Bob, as you stated, not the first time the Pac has ruined everything for us and others, even with a favorable Atlantic.  

And, as stated several times in the past, the Pac jet has been a long- term concern,  as has the inability to achieve a +PNA pattern and improved longer lasting ridging out .Some of the same issues as last winter. 

Even Tip mentioned in the NE forum a couple days ago, that we ( more so his region, but I find that concerning because they are at a higher latitude and  in better climo too ) really need a -EPO cold air delivery and intervals of +PNA. He stated issues regarding the lack of cold air delivery and entrenchment.  

I found Tip's points right on the mark. 

I also think back to bluewave's posts, over the past three months, and how the configuration of the Central Pac SST profile supports the ridge further West this year,  like last year, and this also eventually could lead to a SE ridge feedback. We need warmer SSTs up against the West Coast. 

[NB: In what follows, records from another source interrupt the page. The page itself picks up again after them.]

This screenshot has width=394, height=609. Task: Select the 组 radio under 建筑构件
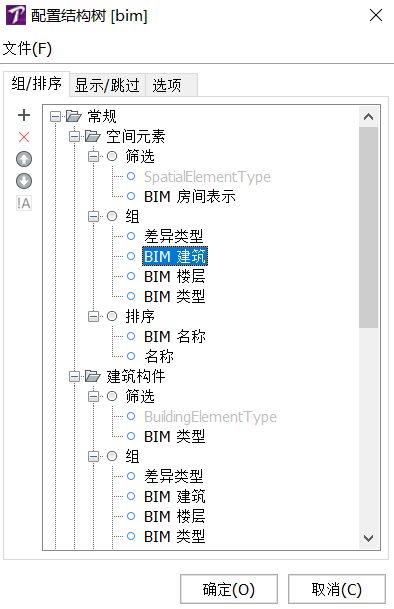(112, 456)
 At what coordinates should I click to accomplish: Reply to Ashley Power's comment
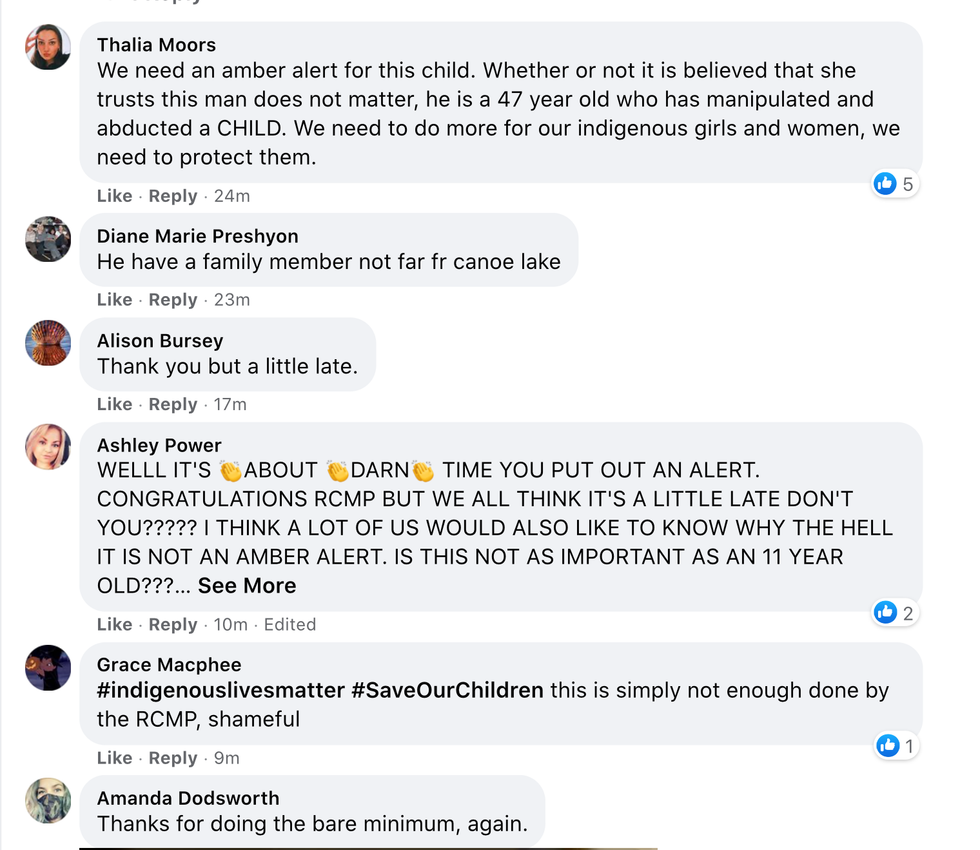tap(173, 624)
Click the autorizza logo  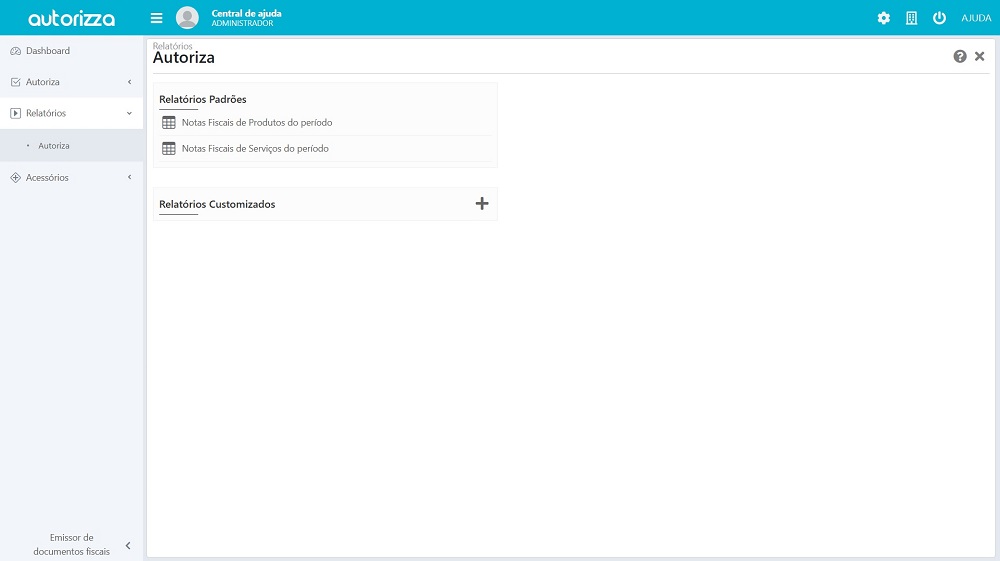tap(71, 18)
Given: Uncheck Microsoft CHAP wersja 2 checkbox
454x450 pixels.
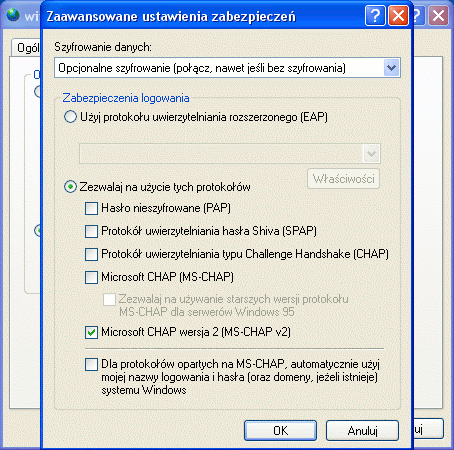Looking at the screenshot, I should click(91, 332).
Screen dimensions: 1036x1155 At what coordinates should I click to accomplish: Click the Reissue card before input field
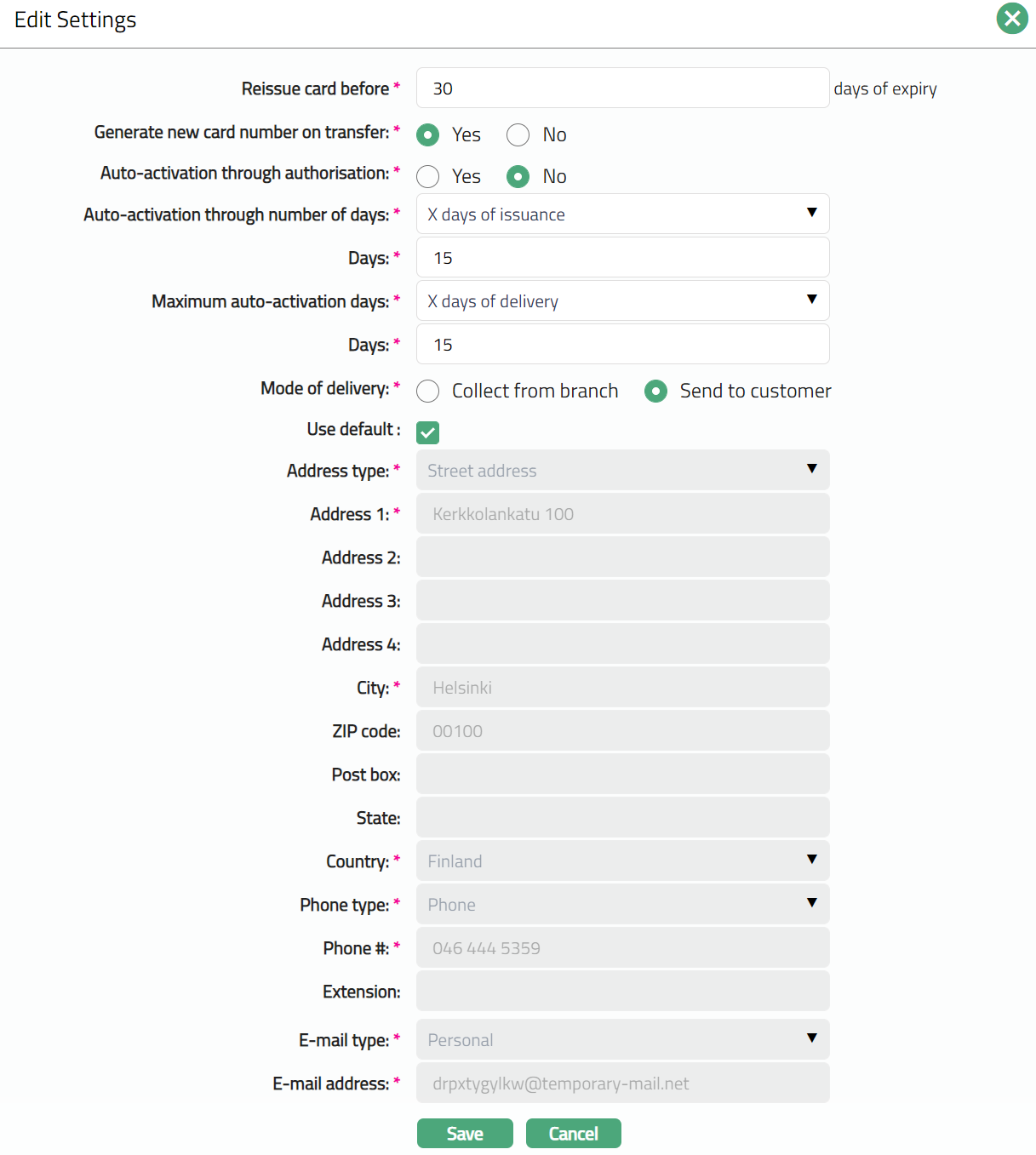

Not disagreeing with that, but last years pac wasn’t awful.  We managed some snow and lots of waves went just to our NW because the Atlantic was crap. If we had that same pac base state but with the Atlantic look coming now we would be fine. Problem is the pac isn’t just mediocre. It’s as hostile as possible. The ridge isn’t just off the west coast like last year, it’s out in the central Pac with a deep trough all along and off the west coast. I would love to get last years ridge alignment with this blocking and roll. Actually if we could just get the tpv out of western Canada it can work. Look at the composites of some blocking snows. Many had a trough off the west coast but they don’t have a tpv in western Canada.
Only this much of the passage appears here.